Oh yeah my bad, i dont know what i was thinking :hahaha:.


----------



## isakres

:crazy2:


----------



## musiccity

El Paso is only 0.8?! 


That's very ironic as it's right across the river from Ciudad Juarez!


----------



## -Corey-

Same for San Diego and Tijuana!!


----------



## monkeyronin

cbcake said:


> It's interesting to look at the numbers when you divide the major US cities into two groups, eastern and western United States.



Remember that the municipalities for most eastern US cities usually make up a smaller portion of the metro than western ones do (with the crime more concentrated in the inner-cities). Comparing metros would be more fair. 

While I couldn't find a list of states by murder rate, for example, here's one showing the violent crime rate in every state - which evidently shows that there's little correlation between east/west and having a low/high violent crime rate: 









http://en.wikipedia.org/wiki/File:US_Violent_Crime_2004.svg


----------



## -Corey-

That's an old map.


----------



## Jonesy55

If anything it looks like the north-south divide is more clear than an east-west divide. :dunno:


----------



## desertpunk

musiccity said:


> El Paso is only 0.8?!
> 
> 
> That's very ironic as it's right across the river from Ciudad Juarez!

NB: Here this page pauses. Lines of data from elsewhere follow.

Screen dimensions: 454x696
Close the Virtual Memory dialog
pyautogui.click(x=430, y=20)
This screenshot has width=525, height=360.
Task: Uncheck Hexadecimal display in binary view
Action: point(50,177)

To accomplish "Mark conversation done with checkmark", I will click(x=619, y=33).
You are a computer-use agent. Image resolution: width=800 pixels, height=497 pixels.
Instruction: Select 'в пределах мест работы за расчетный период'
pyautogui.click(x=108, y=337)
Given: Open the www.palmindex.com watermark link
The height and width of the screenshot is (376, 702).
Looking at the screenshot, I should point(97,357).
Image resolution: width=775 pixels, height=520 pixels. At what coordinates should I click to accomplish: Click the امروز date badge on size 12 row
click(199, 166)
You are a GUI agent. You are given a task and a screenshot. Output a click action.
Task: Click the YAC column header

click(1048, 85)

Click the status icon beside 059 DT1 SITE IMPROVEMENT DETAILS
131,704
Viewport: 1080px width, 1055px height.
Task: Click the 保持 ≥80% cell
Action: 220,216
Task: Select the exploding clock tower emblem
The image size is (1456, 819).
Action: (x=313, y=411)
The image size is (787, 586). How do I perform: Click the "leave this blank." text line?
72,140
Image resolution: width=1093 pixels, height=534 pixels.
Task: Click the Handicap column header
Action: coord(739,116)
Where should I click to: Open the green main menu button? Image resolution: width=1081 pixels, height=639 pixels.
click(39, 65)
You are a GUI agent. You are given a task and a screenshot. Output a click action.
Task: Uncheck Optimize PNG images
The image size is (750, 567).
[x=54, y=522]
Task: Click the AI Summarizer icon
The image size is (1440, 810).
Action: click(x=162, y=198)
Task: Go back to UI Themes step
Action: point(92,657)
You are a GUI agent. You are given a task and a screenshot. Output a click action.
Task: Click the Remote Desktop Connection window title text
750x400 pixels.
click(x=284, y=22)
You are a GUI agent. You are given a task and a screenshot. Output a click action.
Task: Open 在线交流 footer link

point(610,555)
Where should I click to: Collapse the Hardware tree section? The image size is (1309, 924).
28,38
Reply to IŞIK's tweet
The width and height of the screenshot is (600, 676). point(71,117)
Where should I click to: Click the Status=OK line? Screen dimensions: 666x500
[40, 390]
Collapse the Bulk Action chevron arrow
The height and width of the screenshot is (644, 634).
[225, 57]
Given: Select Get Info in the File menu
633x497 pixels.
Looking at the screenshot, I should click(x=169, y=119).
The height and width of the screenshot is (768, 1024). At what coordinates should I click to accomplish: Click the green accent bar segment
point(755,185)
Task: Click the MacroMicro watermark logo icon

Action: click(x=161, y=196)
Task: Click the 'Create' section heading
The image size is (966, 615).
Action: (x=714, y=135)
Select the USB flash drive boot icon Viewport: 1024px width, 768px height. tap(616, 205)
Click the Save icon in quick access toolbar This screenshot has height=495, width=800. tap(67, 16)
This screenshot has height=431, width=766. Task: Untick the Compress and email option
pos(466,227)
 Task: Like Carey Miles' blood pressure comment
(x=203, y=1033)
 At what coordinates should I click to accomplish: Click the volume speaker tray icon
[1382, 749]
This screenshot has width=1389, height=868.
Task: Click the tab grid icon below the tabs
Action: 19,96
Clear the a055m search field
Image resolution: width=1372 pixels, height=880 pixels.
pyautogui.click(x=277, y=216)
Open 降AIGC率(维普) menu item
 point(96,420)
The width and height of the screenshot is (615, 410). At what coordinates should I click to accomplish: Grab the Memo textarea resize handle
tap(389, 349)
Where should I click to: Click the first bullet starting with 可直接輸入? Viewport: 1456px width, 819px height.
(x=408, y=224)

People in El Paso are far more likely to die in a car accident. The city has a very low murder rate but has lost many residents to the violence in Juarez.


----------



## Jonesy55

People must cross the border whenever they want to do a spot of murdering...


----------



## Chicagoago

A lot of this is race related, even though its _extremely_ :nono: to talk about it. Not saying that cause I'm racist, but if you look at the central city statistics that were posted and then look at demographics, in a majority of cases there's a very clear correlation.

As other stated though, if you throw in metro/urban areas as opposed to just central cities, (majority of people live in the suburbs), most of those rates fall greatly.

Suburban homicide rates are 75% lower than central city homicide rates overall for US metro areas, while the entire metro area homicide rates are 50% lower than the central city overall.

For many areas there's a bigger difference though, and for other areas there's a smaller difference. For instance homicide rates for Detroit are over 10 times higher than they are for the suburban areas (where 85% of people live).


----------



## Obscene

Hard to keep track of actual murders since everybody seem to define it so differently here in Sweden.

But counting the articles i've seen in the newspapers this year i'd say its about 30 more or less in Stockholm Metro area (pop 2 mil).


----------



## royal rose1

Chicagoago said:


> A lot of this is race related, even though its _extremely_ :nono: to talk about it. Not saying that cause I'm racist, but if you look at the central city statistics that were posted and then look at demographics, in a majority of cases there's a very clear correlation.
> 
> As other stated though, if you throw in metro/urban areas as opposed to just central cities, (majority of people live in the suburbs), most of those rates fall greatly.
> 
> Suburban homicide rates are 75% lower than central city homicide rates overall for US metro areas, while the entire metro area homicide rates are 50% lower than the central city overall.
> 
> For many areas there's a bigger difference though, and for other areas there's a smaller difference. For instance homicide rates for Detroit are over 10 times higher than they are for the suburban areas (where 85% of people live).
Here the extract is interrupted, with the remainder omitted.